▶ _Given records_:
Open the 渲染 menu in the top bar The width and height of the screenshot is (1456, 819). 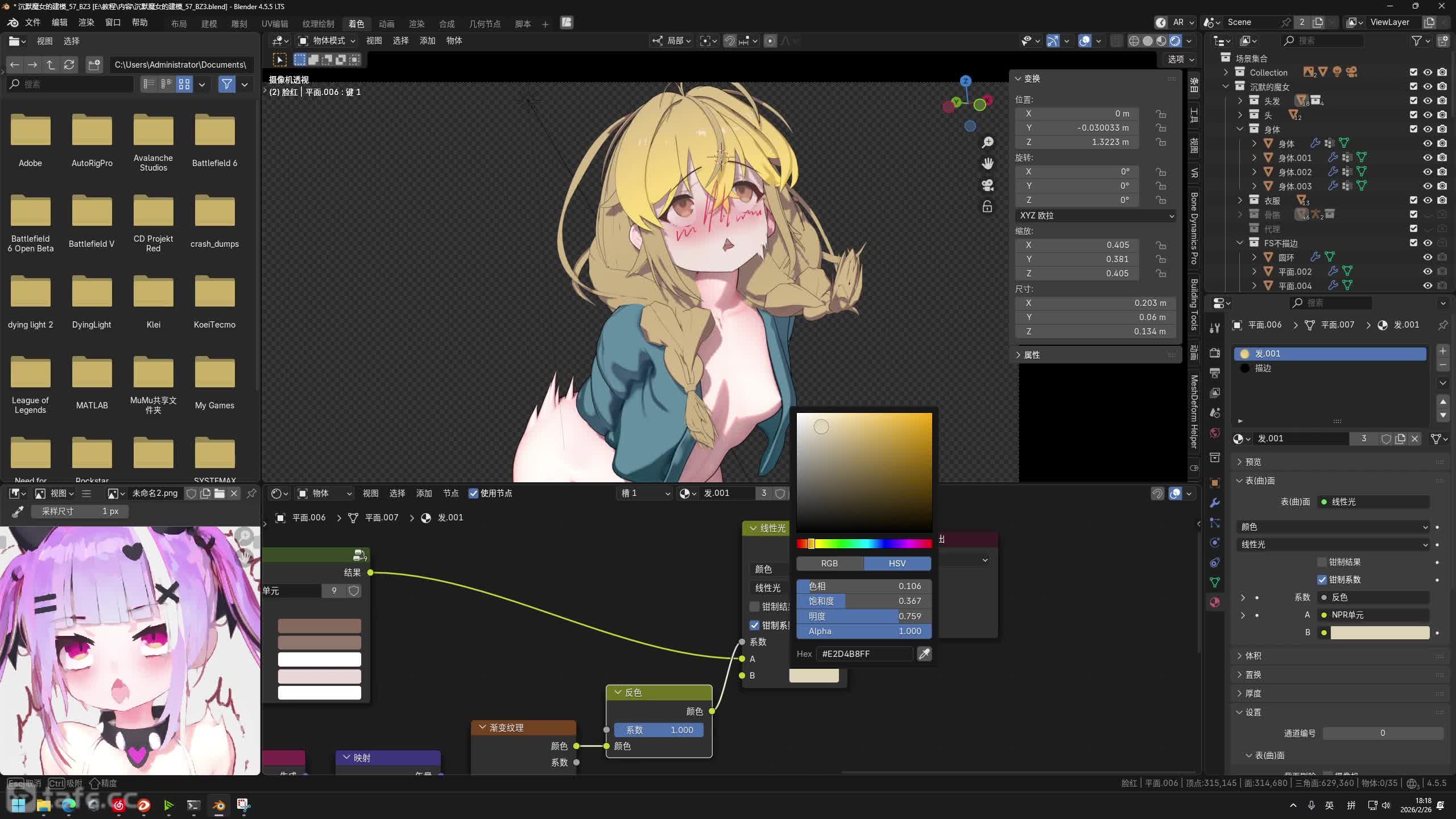coord(86,22)
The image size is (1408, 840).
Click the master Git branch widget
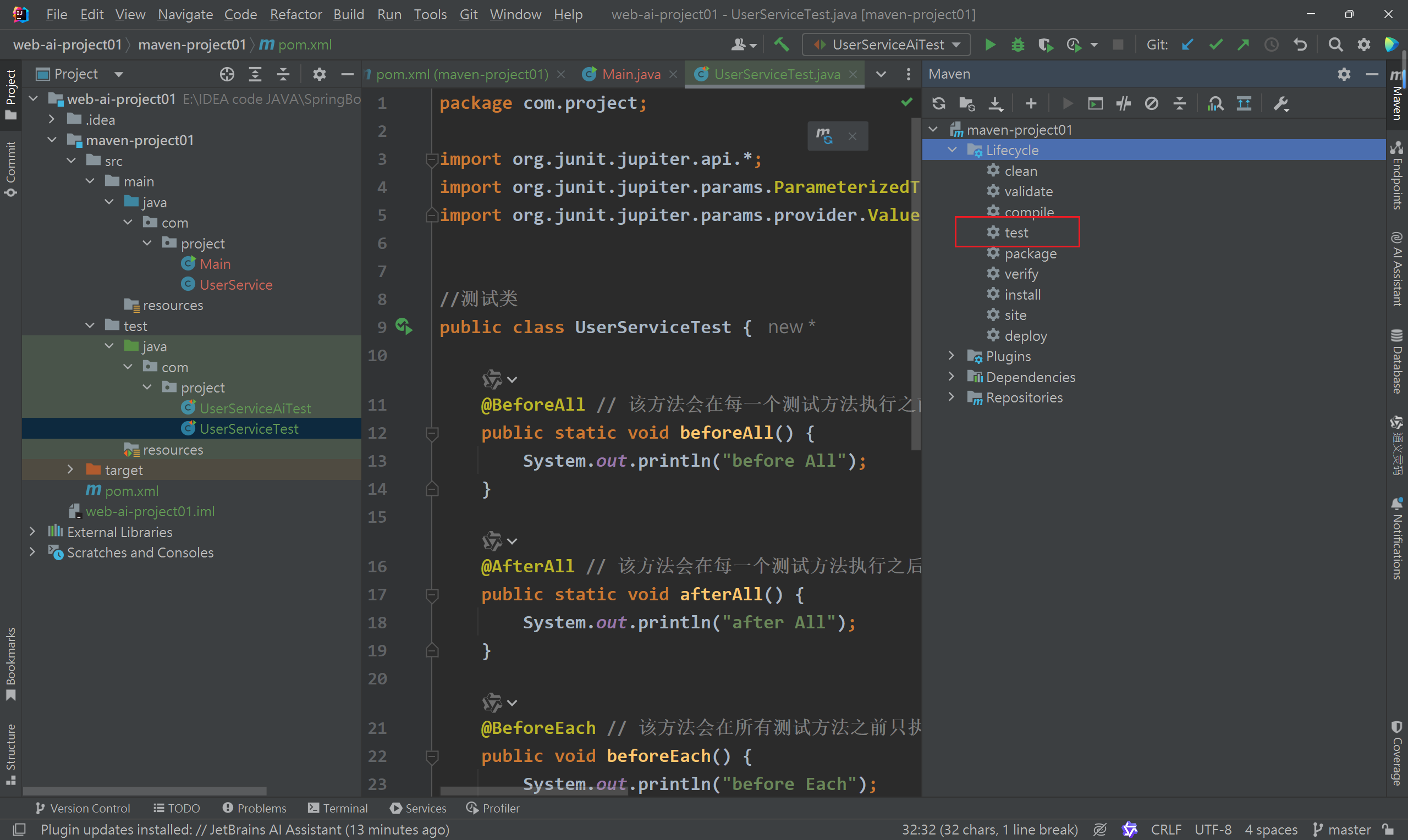tap(1342, 830)
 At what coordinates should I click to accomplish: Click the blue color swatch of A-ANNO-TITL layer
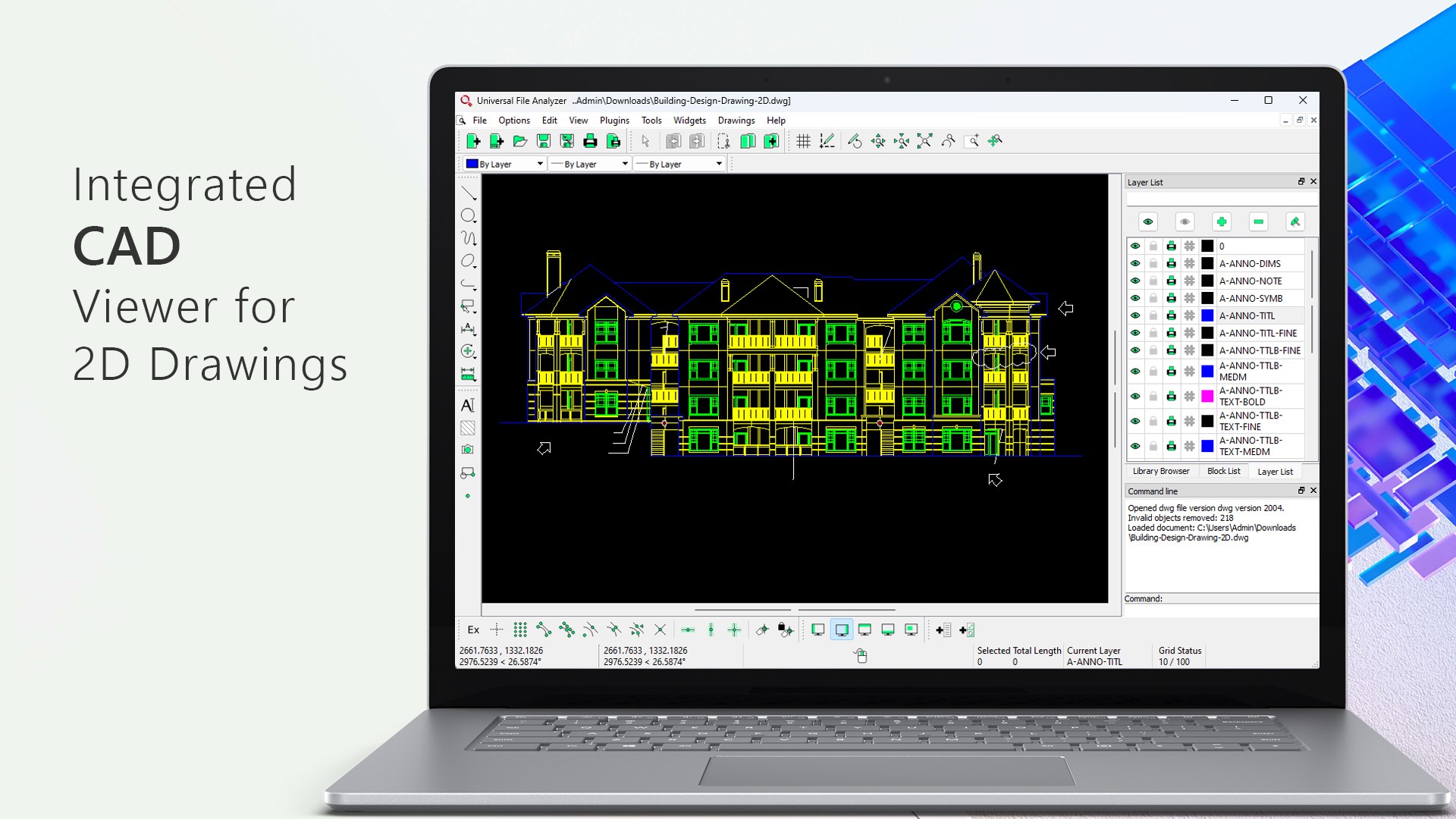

▶ _Task to carry out_:
Output, exactly and only: the line containing "The image size is (1408, 840).", the last line of the listing above, and every line in between. Leave the pictures out.

▶ _Task answer_:
The image size is (1408, 840).
Click the master Git branch widget
tap(1342, 830)
 At what coordinates should I click to accomplish: Click the blue color swatch of A-ANNO-TITL layer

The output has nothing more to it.